The technology can be licensed by OEMs and system integrators and embedded into handheld electronics, such as personal navigation devices, remote controls, portable games, media players, test equipment, and mobile data terminals.

"Because of their intuitive operation, software flexibility, and space and cost savings, touchscreens have been steadily gaining favour over keypads", says Mark Belinsky, Vice President and General Manager of Immersion's Mobility and Gaming group.

"And though touchscreens offer many benefits, the loss of tactile feedback when a user makes an onscreen selection can create usability problems".

"TouchSense technology helps solve these problems and supplies a new and unique feature that people like - and a powerful differentiator".

Comprising circuit and mechanical specifications, firmware, APIs and vibration, or tactile "effect" libraries, TouchSense technology provides high-speed control over a small electromechanical actuator, like those in mobile phones.

Using the TouchSense API, the portable device's software application is programmed to respond to touch input by making calls to the TouchSense executable, running in the background on the host processor.

The executable generates signals through the Immersion-specified drive circuit, which controls the vibrations of the actuator, mounted to the side or rear of the device's display.

These finely tuned vibrations create sensations that can feel to the user like a button press or release.

Tactile feedback provides unmistakable confirmation for the user.

These intuitive confirmations solve a number of problems associated with operating small touchscreen devices.

In portable devices, small on-screen controls can be obscured by fingers.

In direct sunlight, graphical changes cannot be seen clearly.

In noisy environments, sound cues cannot be heard well.

In quiet environments, audible cues may be inappropriate.

In distractive environments, the user can't always be looking at the screen.

But with tactile cues, which can also be synchronised with audible and visual prompts, these usability problems can be minimised.

In addition to helping solve usability problems, research shows that tactile feedback in the human-machine interface (HMI) supplies an essential component.

It provides a quantifiable effect on efficiency, error rate, and user satisfaction.

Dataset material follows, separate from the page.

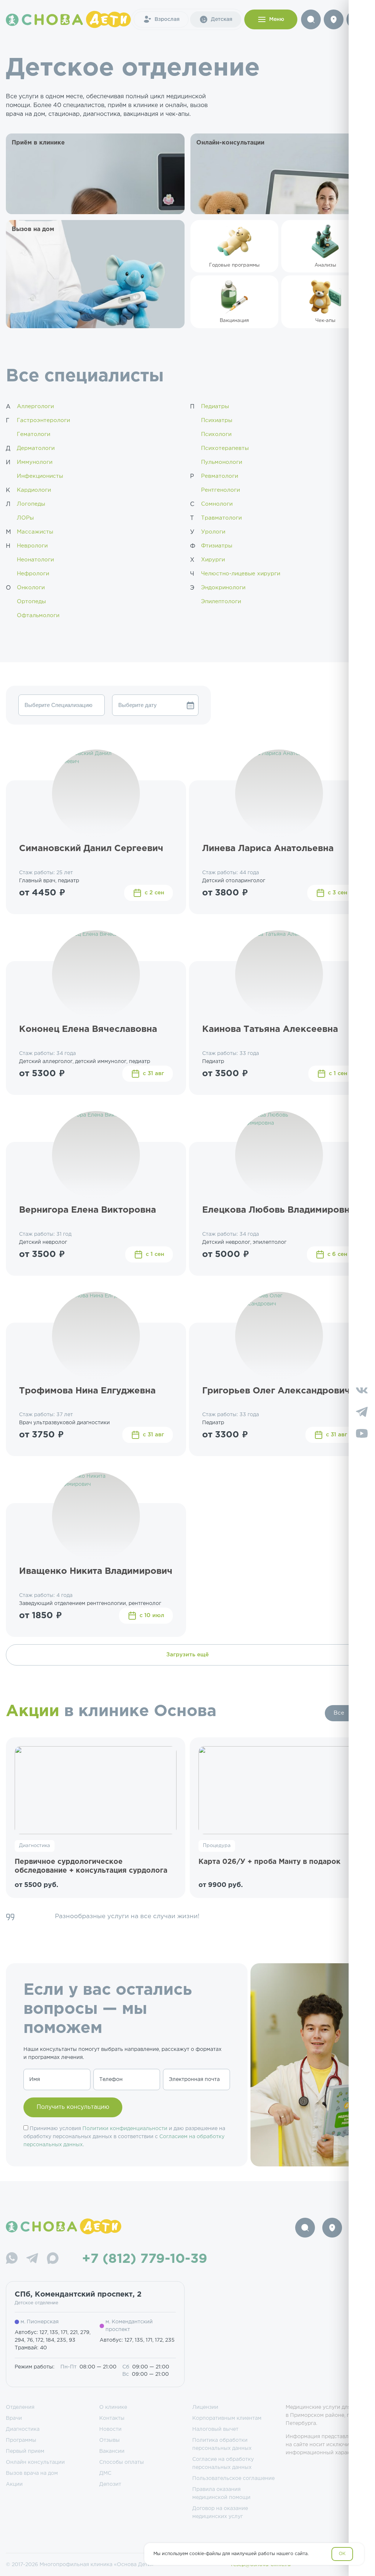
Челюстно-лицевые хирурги (240, 573)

Findings show that a significant quantity of information can be conveyed through touch, not just simple notifications.

The touch channel may be particularly well suited for providing particular types of information: private, immediate, dynamic, and confirming.

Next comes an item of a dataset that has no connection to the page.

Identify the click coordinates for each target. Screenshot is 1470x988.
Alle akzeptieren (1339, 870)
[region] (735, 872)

And touch has been found to provide a highly effective secondary channel that supports peripheral or subconscious communications, leaving the other senses better able to focus on primary tasks.

In addition, several studies show that users strongly prefer tactile feedback in the HMI - because it helps improve their performance and makes them feel more in control.

The TouchSense system works with touchscreens up to about 15cm diagonal, and is compatible with a wide range of commercial touchscreen-sensing technologies.

Immersion also supplies similar technology for larger touchscreen designs.